What is being asked: Copy, from the material below, every line in which the word "page" can be found.

Extracted records:
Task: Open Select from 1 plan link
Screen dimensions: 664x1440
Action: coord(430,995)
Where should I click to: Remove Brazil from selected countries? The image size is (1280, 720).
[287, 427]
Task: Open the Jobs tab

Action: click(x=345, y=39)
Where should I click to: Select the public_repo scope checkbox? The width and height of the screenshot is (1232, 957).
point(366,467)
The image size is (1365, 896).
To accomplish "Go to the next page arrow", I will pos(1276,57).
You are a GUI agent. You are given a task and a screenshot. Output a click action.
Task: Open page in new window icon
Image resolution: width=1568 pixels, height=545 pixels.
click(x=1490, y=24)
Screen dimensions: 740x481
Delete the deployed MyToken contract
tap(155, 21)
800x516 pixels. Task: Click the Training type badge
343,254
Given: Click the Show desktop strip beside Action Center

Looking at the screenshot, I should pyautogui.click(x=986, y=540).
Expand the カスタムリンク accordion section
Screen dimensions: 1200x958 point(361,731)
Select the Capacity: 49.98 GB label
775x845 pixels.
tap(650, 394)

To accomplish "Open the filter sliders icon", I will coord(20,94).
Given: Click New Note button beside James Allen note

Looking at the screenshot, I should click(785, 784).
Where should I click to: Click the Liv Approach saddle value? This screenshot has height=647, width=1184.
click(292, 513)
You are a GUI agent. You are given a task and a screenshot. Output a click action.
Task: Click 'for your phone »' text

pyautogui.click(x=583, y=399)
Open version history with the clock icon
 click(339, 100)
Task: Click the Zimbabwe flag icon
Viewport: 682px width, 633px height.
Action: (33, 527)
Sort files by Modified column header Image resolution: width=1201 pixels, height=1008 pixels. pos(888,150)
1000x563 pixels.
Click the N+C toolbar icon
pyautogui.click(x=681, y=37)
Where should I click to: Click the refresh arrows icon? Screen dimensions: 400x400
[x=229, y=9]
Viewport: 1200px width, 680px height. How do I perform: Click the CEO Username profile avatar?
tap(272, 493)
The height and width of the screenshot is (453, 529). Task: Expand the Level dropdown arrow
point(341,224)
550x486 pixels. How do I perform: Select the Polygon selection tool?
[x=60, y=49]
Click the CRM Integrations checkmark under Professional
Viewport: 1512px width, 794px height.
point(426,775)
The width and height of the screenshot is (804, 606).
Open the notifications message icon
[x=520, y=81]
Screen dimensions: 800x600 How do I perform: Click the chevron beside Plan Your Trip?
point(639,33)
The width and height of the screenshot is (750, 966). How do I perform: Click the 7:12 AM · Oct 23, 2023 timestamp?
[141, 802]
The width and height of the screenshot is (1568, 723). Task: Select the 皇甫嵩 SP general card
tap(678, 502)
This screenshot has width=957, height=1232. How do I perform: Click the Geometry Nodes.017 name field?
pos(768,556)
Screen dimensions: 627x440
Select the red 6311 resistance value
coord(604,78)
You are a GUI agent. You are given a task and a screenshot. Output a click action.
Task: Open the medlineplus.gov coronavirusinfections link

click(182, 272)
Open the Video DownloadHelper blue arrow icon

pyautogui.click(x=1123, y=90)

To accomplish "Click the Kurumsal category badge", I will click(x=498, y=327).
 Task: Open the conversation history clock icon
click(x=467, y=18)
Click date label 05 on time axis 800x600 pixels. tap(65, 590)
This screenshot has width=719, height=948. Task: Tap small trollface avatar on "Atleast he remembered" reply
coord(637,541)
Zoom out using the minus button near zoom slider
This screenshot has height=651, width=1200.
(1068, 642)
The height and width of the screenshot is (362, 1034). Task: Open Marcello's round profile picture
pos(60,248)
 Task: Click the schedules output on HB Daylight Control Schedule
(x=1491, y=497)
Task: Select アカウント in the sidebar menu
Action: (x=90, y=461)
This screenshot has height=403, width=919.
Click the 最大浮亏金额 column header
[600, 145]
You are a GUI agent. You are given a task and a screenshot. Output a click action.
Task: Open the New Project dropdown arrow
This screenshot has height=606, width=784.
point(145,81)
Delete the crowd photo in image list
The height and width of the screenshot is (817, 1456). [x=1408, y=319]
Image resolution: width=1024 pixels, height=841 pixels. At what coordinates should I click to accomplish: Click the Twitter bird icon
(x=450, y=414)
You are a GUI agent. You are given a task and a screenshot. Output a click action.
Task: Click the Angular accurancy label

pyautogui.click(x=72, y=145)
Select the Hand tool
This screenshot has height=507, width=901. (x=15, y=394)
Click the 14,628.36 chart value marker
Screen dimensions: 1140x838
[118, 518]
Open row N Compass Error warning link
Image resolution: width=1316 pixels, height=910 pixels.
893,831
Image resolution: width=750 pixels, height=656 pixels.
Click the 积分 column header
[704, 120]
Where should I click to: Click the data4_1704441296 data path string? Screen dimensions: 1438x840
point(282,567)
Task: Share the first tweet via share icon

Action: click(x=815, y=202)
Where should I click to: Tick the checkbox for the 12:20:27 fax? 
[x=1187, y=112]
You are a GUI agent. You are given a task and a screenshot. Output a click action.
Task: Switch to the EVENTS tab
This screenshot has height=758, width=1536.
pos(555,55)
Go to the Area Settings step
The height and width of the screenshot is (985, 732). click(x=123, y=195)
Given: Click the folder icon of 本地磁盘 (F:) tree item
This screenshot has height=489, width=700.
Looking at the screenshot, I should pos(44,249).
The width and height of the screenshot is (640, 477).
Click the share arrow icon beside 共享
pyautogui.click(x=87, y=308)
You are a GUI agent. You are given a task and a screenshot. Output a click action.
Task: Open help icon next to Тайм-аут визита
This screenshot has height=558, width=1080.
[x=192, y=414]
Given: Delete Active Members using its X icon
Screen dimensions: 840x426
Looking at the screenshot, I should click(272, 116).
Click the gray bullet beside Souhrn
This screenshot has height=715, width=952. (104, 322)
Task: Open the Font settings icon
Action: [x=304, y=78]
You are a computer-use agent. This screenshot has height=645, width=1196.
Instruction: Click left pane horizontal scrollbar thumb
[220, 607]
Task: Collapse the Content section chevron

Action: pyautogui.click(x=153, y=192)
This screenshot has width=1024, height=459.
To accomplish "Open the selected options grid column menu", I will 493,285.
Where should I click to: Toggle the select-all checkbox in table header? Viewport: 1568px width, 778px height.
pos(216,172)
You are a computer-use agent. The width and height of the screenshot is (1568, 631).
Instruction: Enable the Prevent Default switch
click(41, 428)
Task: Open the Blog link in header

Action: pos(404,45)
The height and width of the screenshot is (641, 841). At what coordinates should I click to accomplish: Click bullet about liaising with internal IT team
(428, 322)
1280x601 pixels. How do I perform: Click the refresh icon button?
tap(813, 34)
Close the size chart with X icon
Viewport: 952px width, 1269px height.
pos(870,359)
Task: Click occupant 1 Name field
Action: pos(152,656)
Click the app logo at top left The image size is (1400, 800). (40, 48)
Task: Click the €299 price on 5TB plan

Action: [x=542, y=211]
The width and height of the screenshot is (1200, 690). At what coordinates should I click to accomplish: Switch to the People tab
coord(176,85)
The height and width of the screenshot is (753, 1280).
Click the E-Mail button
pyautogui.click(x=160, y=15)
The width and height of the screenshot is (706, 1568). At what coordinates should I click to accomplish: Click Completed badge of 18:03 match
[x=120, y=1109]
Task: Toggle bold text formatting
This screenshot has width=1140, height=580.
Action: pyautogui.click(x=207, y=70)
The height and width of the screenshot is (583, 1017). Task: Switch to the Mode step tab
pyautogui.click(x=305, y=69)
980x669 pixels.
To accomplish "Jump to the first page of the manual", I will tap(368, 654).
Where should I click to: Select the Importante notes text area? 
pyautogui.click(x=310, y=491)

Reply to the task:
To accomplish "Go to the next page arrow", I will pos(1276,57).
Task: Open page in new window icon
To accomplish "Jump to the first page of the manual", I will tap(368, 654).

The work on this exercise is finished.